> **Activité**
Pour chacune des affirmations (a), (b) et (c), indiquez par oui ou par non si elle concorde avec le texte sur l’assimilation des minorités présenté ci-dessous, puis citez textuellement les mots du texte qui le prouvent.
(a) Selon le texte, l’étranger est aujourd’hui avant tout perçu comme celui venu d’ailleurs.
(b) Le texte présente l’obligation d’assimilation comme un euphémisme.
(c) Le débat entre intégration et assimilation a resurgi en France à l’approche des élections présidentielles.

> **Texte fourni**
Où en est-on aujourd’hui? À Genève, le Comité pour l’élimination de la discrimination raciale, qui veille à l’application de la Convention, a publié des rapports régulièrement…
Depuis 1965, les choses ont évolué mais pas tant qu’espéré. L’étranger n’est plus tant celui venu d’ailleurs mais plutôt le « culturellement différent ». Le plus paradoxal est que, dans un même mouvement où nous réduisons le groupe minoritaire à son origine, sa culture ou ses croyances, nous entravons aussi ses aspirations à témoigner de manière visible de cette culture et de ces croyances. Nombreux sont ceux dans nos pays européens qui cultivent encore l’idée qu’une société devrait être culturellement homogène. Or, comme l’écrit très justement Edwy Plenel dans son ouvrage « Pour les musulmans », l’obligation d’assimilation est souvent un euphémisme signifiant en réalité une obligation de disparaître. Si l’on demandait à chaque minorité de s’assimiler, cela équivaudrait à lui demander rien moins que de ne plus exister, de ne plus s’estimer, de ne plus se nommer, de ne plus s’exprimer et par là de ne plus prendre ses responsabilités. Nos droits et libertés constitutionnelles – dont nous sommes fiers – sont ceux de chaque habitant de ce pays : personne ne doit les « mériter ». Selon Edwy Plenel, nous ne sommes toujours pas prêts à embrasser l’universel et l’individuel, la solidarité et la diversité, l’unité et la multiplicité. En France l’approche des élections pour la présidence de la République a fait resurgir le débat entre intégration et assimilation, parfois au sein du même parti, comme par exemple le parti des Républicains.

> **Extraits de données**
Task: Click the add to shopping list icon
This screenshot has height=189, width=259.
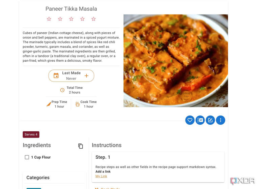Action: (200, 120)
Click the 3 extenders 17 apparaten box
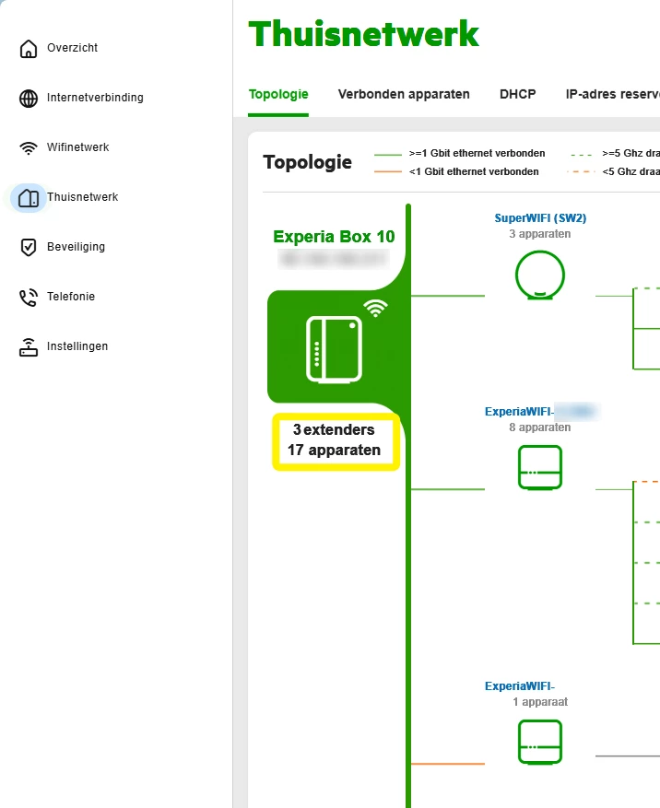The image size is (660, 808). coord(336,441)
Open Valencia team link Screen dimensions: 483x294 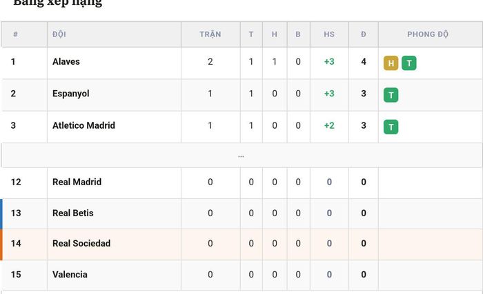70,274
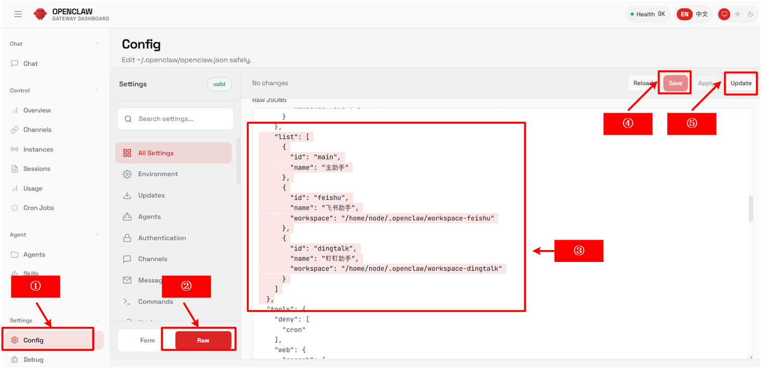Open the Overview page in sidebar
Viewport: 761px width, 368px height.
37,110
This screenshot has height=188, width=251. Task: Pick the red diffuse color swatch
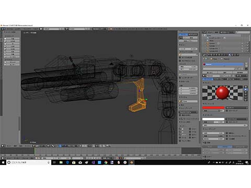[213, 108]
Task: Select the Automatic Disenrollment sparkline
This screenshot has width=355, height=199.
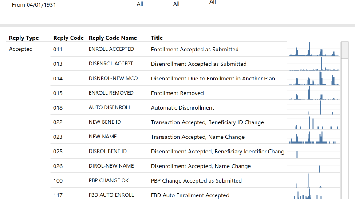Action: pyautogui.click(x=313, y=108)
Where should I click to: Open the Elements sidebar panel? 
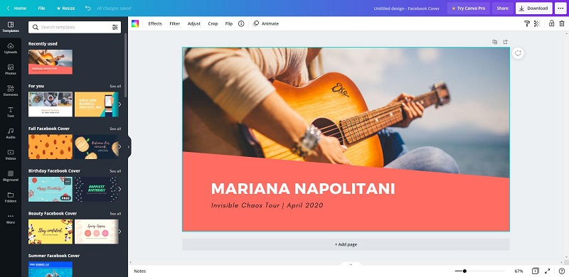click(x=11, y=91)
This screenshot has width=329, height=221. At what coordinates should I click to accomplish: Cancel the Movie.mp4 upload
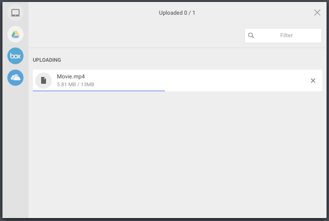coord(313,80)
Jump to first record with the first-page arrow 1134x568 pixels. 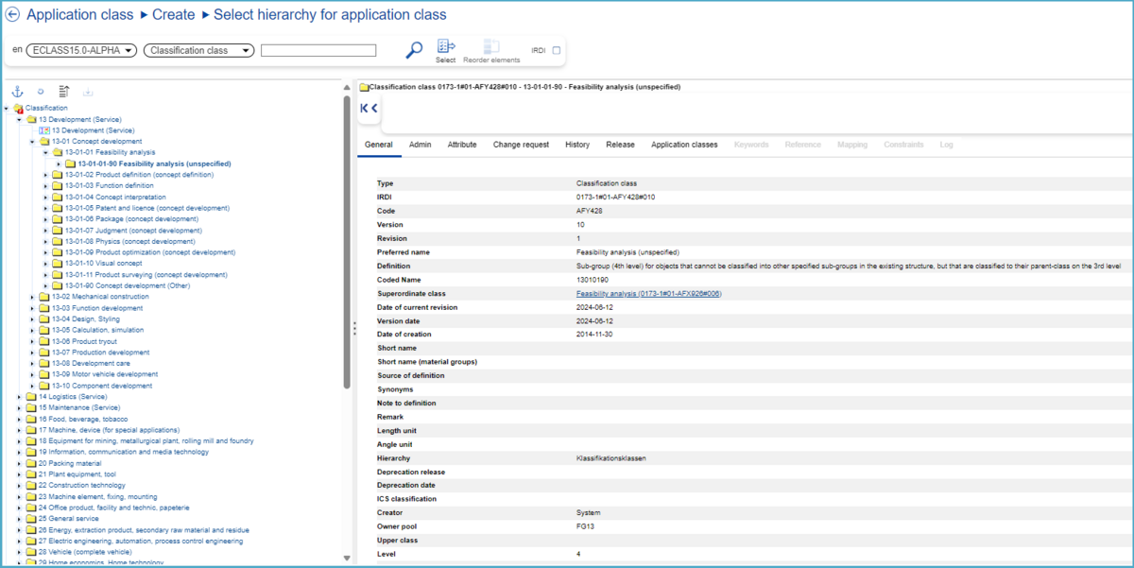[x=364, y=109]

> **Réponse attendue**
(a) Non : « L’étranger n’est plus tant celui venu d’ailleurs mais plutôt le « culturellement différent » ».
(b) Oui : « l’obligation d’assimilation est souvent un euphémisme signifiant en réalité une obligation de disparaître ».
(c) Oui : « En France l’approche des élections pour la présidence de la République a fait resurgir le débat entre intégration et assimilation ».